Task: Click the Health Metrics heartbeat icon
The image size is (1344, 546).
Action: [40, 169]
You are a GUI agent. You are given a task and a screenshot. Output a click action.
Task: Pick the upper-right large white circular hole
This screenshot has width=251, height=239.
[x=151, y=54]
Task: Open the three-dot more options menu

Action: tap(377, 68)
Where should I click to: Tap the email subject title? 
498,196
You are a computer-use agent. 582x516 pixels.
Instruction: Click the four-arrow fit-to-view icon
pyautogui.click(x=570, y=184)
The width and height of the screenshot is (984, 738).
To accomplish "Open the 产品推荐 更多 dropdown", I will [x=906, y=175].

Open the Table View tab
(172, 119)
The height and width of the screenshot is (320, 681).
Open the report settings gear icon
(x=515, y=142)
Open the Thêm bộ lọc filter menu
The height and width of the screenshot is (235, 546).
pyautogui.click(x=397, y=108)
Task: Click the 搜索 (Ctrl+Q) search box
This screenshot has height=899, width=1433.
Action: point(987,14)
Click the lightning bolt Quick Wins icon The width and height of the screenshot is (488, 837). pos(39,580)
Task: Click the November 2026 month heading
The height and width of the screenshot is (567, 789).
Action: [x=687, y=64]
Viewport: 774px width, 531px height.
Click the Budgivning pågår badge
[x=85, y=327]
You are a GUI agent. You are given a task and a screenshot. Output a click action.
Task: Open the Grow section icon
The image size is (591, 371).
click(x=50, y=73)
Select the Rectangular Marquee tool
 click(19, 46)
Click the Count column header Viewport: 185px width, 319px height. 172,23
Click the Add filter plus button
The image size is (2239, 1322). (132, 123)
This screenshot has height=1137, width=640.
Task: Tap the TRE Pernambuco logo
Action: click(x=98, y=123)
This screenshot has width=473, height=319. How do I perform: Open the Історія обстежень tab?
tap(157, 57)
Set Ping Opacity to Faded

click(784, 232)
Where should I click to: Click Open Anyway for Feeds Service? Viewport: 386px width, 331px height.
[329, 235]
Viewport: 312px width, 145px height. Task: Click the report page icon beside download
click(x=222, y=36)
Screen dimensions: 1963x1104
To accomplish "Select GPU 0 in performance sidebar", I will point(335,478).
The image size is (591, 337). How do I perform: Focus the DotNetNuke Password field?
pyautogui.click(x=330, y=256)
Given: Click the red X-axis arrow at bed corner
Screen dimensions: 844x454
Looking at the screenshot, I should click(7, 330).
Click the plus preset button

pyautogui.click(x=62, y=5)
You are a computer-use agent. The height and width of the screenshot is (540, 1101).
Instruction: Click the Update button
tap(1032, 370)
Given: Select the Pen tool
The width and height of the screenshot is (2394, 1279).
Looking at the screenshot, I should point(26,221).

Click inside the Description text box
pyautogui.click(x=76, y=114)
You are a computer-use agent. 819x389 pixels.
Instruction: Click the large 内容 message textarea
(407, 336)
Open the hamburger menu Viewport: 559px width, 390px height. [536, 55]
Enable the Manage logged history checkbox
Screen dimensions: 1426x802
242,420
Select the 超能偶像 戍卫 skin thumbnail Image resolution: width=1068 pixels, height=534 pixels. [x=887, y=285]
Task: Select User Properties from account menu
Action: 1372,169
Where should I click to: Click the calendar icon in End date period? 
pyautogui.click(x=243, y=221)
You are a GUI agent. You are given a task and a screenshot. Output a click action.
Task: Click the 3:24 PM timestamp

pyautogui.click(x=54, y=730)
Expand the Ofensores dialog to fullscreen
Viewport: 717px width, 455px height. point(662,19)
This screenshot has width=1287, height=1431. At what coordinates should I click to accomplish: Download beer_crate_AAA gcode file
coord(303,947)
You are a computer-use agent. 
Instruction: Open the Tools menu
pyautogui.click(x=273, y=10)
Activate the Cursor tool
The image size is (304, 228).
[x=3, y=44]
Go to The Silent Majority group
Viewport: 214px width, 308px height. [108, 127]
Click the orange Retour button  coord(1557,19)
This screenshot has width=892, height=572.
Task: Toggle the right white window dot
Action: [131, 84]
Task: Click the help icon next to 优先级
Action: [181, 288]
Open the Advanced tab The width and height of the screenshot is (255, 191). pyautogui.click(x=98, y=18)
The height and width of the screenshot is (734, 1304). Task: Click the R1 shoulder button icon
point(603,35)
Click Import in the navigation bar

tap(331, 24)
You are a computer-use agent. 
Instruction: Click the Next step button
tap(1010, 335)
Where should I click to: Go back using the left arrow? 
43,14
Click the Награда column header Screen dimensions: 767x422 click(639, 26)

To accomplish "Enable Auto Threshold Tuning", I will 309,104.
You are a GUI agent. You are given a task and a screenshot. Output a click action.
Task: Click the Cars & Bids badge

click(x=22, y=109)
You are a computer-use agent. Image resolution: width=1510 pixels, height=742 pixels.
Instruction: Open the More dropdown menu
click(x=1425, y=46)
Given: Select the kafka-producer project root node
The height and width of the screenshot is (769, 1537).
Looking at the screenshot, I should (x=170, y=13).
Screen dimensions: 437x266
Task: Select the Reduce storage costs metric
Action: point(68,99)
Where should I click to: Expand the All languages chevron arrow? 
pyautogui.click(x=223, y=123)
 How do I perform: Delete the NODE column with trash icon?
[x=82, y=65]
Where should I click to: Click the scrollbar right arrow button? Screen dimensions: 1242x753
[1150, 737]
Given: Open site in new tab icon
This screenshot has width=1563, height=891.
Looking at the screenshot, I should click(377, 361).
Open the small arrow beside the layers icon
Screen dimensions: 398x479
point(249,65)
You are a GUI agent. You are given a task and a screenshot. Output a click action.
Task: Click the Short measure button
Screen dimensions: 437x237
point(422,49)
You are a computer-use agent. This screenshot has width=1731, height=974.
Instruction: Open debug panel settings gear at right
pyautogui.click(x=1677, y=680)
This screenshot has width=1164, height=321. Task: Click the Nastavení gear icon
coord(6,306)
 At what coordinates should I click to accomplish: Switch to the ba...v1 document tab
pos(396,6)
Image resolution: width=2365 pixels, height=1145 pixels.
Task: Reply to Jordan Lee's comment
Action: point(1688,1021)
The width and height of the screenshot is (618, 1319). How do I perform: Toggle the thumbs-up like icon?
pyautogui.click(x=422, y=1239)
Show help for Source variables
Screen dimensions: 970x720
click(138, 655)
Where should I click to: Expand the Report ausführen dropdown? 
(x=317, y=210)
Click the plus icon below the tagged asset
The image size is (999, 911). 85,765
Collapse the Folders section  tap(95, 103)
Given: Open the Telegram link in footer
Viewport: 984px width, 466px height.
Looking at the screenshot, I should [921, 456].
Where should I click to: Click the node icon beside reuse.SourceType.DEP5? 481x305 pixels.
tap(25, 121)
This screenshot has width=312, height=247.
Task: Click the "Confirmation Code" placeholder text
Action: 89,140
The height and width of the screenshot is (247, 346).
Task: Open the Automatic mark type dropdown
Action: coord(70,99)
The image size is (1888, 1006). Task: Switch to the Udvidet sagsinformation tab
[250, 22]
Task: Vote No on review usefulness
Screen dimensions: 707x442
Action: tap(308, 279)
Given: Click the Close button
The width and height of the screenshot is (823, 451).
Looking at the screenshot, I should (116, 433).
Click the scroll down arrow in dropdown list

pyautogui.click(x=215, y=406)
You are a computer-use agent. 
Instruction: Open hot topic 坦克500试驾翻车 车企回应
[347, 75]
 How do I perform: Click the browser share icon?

**Task goal:**
Rewrite every line of the items above as a Markdown table with two columns, Row and Line. Number the rows in order and leave out the blank lines.

**Answer to this problem:**
| Row | Line |
|---|---|
| 1 | Task: Click the Health Metrics heartbeat icon |
| 2 | The image size is (1344, 546). |
| 3 | Action: [40, 169] |
| 4 | You are a GUI agent. You are given a task and a screenshot. Output a click action. |
| 5 | Task: Pick the upper-right large white circular hole |
| 6 | This screenshot has width=251, height=239. |
| 7 | [x=151, y=54] |
| 8 | Task: Open the three-dot more options menu |
| 9 | Action: tap(377, 68) |
| 10 | Where should I click to: Tap the email subject title?  |
| 11 | 498,196 |
| 12 | You are a computer-use agent. 582x516 pixels. |
| 13 | Instruction: Click the four-arrow fit-to-view icon |
| 14 | pyautogui.click(x=570, y=184) |
| 15 | The width and height of the screenshot is (984, 738). |
| 16 | To accomplish "Open the 产品推荐 更多 dropdown", I will [x=906, y=175]. |
| 17 | Open the Table View tab |
| 18 | (172, 119) |
| 19 | The height and width of the screenshot is (320, 681). |
| 20 | Open the report settings gear icon |
| 21 | (x=515, y=142) |
| 22 | Open the Thêm bộ lọc filter menu |
| 23 | The height and width of the screenshot is (235, 546). |
| 24 | pyautogui.click(x=397, y=108) |
| 25 | Task: Click the 搜索 (Ctrl+Q) search box |
| 26 | This screenshot has height=899, width=1433. |
| 27 | Action: point(987,14) |
| 28 | Click the lightning bolt Quick Wins icon The width and height of the screenshot is (488, 837). pos(39,580) |
| 29 | Task: Click the November 2026 month heading |
| 30 | The height and width of the screenshot is (567, 789). |
| 31 | Action: [x=687, y=64] |
| 32 | Viewport: 774px width, 531px height. |
| 33 | Click the Budgivning pågår badge |
| 34 | [x=85, y=327] |
| 35 | You are a GUI agent. You are given a task and a screenshot. Output a click action. |
| 36 | Task: Open the Grow section icon |
| 37 | The image size is (591, 371). |
| 38 | click(x=50, y=73) |
| 39 | Select the Rectangular Marquee tool |
| 40 |  click(19, 46) |
| 41 | Click the Count column header Viewport: 185px width, 319px height. 172,23 |
| 42 | Click the Add filter plus button |
| 43 | The image size is (2239, 1322). (132, 123) |
| 44 | This screenshot has height=1137, width=640. |
| 45 | Task: Tap the TRE Pernambuco logo |
| 46 | Action: click(x=98, y=123) |
| 47 | This screenshot has width=473, height=319. How do I perform: Open the Історія обстежень tab? |
| 48 | tap(157, 57) |
| 49 | Set Ping Opacity to Faded |
| 50 | click(784, 232) |
| 51 | Where should I click to: Click Open Anyway for Feeds Service? Viewport: 386px width, 331px height. |
| 52 | [329, 235] |
| 53 | Viewport: 312px width, 145px height. Task: Click the report page icon beside download |
| 54 | click(x=222, y=36) |
| 55 | Screen dimensions: 1963x1104 |
| 56 | To accomplish "Select GPU 0 in performance sidebar", I will point(335,478). |
| 57 | The image size is (591, 337). How do I perform: Focus the DotNetNuke Password field? |
| 58 | pyautogui.click(x=330, y=256) |
| 59 | Given: Click the red X-axis arrow at bed corner |
| 60 | Screen dimensions: 844x454 |
| 61 | Looking at the screenshot, I should click(7, 330). |
| 62 | Click the plus preset button |
| 63 | pyautogui.click(x=62, y=5) |
| 64 | You are a computer-use agent. The height and width of the screenshot is (540, 1101). |
| 65 | Instruction: Click the Update button |
| 66 | tap(1032, 370) |
| 67 | Given: Select the Pen tool |
| 68 | The width and height of the screenshot is (2394, 1279). |
| 69 | Looking at the screenshot, I should point(26,221). |
| 70 | Click inside the Description text box |
| 71 | pyautogui.click(x=76, y=114) |
| 72 | You are a computer-use agent. 819x389 pixels. |
| 73 | Instruction: Click the large 内容 message textarea |
| 74 | (407, 336) |
| 75 | Open the hamburger menu Viewport: 559px width, 390px height. [536, 55] |
| 76 | Enable the Manage logged history checkbox |
| 77 | Screen dimensions: 1426x802 |
| 78 | 242,420 |
| 79 | Select the 超能偶像 戍卫 skin thumbnail Image resolution: width=1068 pixels, height=534 pixels. [x=887, y=285] |
| 80 | Task: Select User Properties from account menu |
| 81 | Action: 1372,169 |
| 82 | Where should I click to: Click the calendar icon in End date period?  |
| 83 | pyautogui.click(x=243, y=221) |
| 84 | You are a GUI agent. You are given a task and a screenshot. Output a click action. |
| 85 | Task: Click the 3:24 PM timestamp |
| 86 | pyautogui.click(x=54, y=730) |
| 87 | Expand the Ofensores dialog to fullscreen |
| 88 | Viewport: 717px width, 455px height. point(662,19) |
| 89 | This screenshot has width=1287, height=1431. At what coordinates should I click to accomplish: Download beer_crate_AAA gcode file |
| 90 | coord(303,947) |
| 91 | You are a computer-use agent.  |
| 92 | Instruction: Open the Tools menu |
| 93 | pyautogui.click(x=273, y=10) |
| 94 | Activate the Cursor tool |
| 95 | The image size is (304, 228). |
| 96 | [x=3, y=44] |
| 97 | Go to The Silent Majority group |
| 98 | Viewport: 214px width, 308px height. [108, 127] |
| 99 | Click the orange Retour button  coord(1557,19) |
| 100 | This screenshot has width=892, height=572. |
| 101 | Task: Toggle the right white window dot |
| 102 | Action: [131, 84] |
| 103 | Task: Click the help icon next to 优先级 |
| 104 | Action: [181, 288] |
| 105 | Open the Advanced tab The width and height of the screenshot is (255, 191). pyautogui.click(x=98, y=18) |
| 106 | The height and width of the screenshot is (734, 1304). Task: Click the R1 shoulder button icon |
| 107 | point(603,35) |
| 108 | Click Import in the navigation bar |
| 109 | tap(331, 24) |
| 110 | You are a computer-use agent.  |
| 111 | Instruction: Click the Next step button |
| 112 | tap(1010, 335) |
| 113 | Where should I click to: Go back using the left arrow?  |
| 114 | 43,14 |
| 115 | Click the Награда column header Screen dimensions: 767x422 click(639, 26) |
| 116 | To accomplish "Enable Auto Threshold Tuning", I will 309,104. |
| 117 | You are a GUI agent. You are given a task and a screenshot. Output a click action. |
| 118 | Task: Click the Cars & Bids badge |
| 119 | click(x=22, y=109) |
| 120 | You are a computer-use agent. Image resolution: width=1510 pixels, height=742 pixels. |
| 121 | Instruction: Open the More dropdown menu |
| 122 | click(x=1425, y=46) |
| 123 | Given: Select the kafka-producer project root node |
| 124 | The height and width of the screenshot is (769, 1537). |
| 125 | Looking at the screenshot, I should (x=170, y=13). |
| 126 | Screen dimensions: 437x266 |
| 127 | Task: Select the Reduce storage costs metric |
| 128 | Action: point(68,99) |
| 129 | Where should I click to: Expand the All languages chevron arrow?  |
| 130 | pyautogui.click(x=223, y=123) |
| 131 |  How do I perform: Delete the NODE column with trash icon? |
| 132 | [x=82, y=65] |
| 133 | Where should I click to: Click the scrollbar right arrow button? Screen dimensions: 1242x753 |
| 134 | [1150, 737] |
| 135 | Given: Open site in new tab icon |
| 136 | This screenshot has width=1563, height=891. |
| 137 | Looking at the screenshot, I should click(377, 361). |
| 138 | Open the small arrow beside the layers icon |
| 139 | Screen dimensions: 398x479 |
| 140 | point(249,65) |
| 141 | You are a GUI agent. You are given a task and a screenshot. Output a click action. |
| 142 | Task: Click the Short measure button |
| 143 | Screen dimensions: 437x237 |
| 144 | point(422,49) |
| 145 | You are a computer-use agent. This screenshot has width=1731, height=974. |
| 146 | Instruction: Open debug panel settings gear at right |
| 147 | pyautogui.click(x=1677, y=680) |
| 148 | This screenshot has width=1164, height=321. Task: Click the Nastavení gear icon |
| 149 | coord(6,306) |
| 150 |  At what coordinates should I click to accomplish: Switch to the ba...v1 document tab |
| 151 | pos(396,6) |
| 152 | Image resolution: width=2365 pixels, height=1145 pixels. |
| 153 | Task: Reply to Jordan Lee's comment |
| 154 | Action: point(1688,1021) |
| 155 | The width and height of the screenshot is (618, 1319). How do I perform: Toggle the thumbs-up like icon? |
| 156 | pyautogui.click(x=422, y=1239) |
| 157 | Show help for Source variables |
| 158 | Screen dimensions: 970x720 |
| 159 | click(138, 655) |
| 160 | Where should I click to: Expand the Report ausführen dropdown?  |
| 161 | (x=317, y=210) |
| 162 | Click the plus icon below the tagged asset |
| 163 | The image size is (999, 911). 85,765 |
| 164 | Collapse the Folders section  tap(95, 103) |
| 165 | Given: Open the Telegram link in footer |
| 166 | Viewport: 984px width, 466px height. |
| 167 | Looking at the screenshot, I should [921, 456]. |
| 168 | Where should I click to: Click the node icon beside reuse.SourceType.DEP5? 481x305 pixels. |
| 169 | tap(25, 121) |
| 170 | This screenshot has width=312, height=247. |
| 171 | Task: Click the "Confirmation Code" placeholder text |
| 172 | Action: 89,140 |
| 173 | The height and width of the screenshot is (247, 346). |
| 174 | Task: Open the Automatic mark type dropdown |
| 175 | Action: coord(70,99) |
| 176 | The image size is (1888, 1006). Task: Switch to the Udvidet sagsinformation tab |
| 177 | [250, 22] |
| 178 | Task: Vote No on review usefulness |
| 179 | Screen dimensions: 707x442 |
| 180 | Action: tap(308, 279) |
| 181 | Given: Click the Close button |
| 182 | The width and height of the screenshot is (823, 451). |
| 183 | Looking at the screenshot, I should (116, 433). |
| 184 | Click the scroll down arrow in dropdown list |
| 185 | pyautogui.click(x=215, y=406) |
| 186 | You are a computer-use agent.  |
| 187 | Instruction: Open hot topic 坦克500试驾翻车 车企回应 |
| 188 | [347, 75] |
| 189 |  How do I perform: Click the browser share icon? |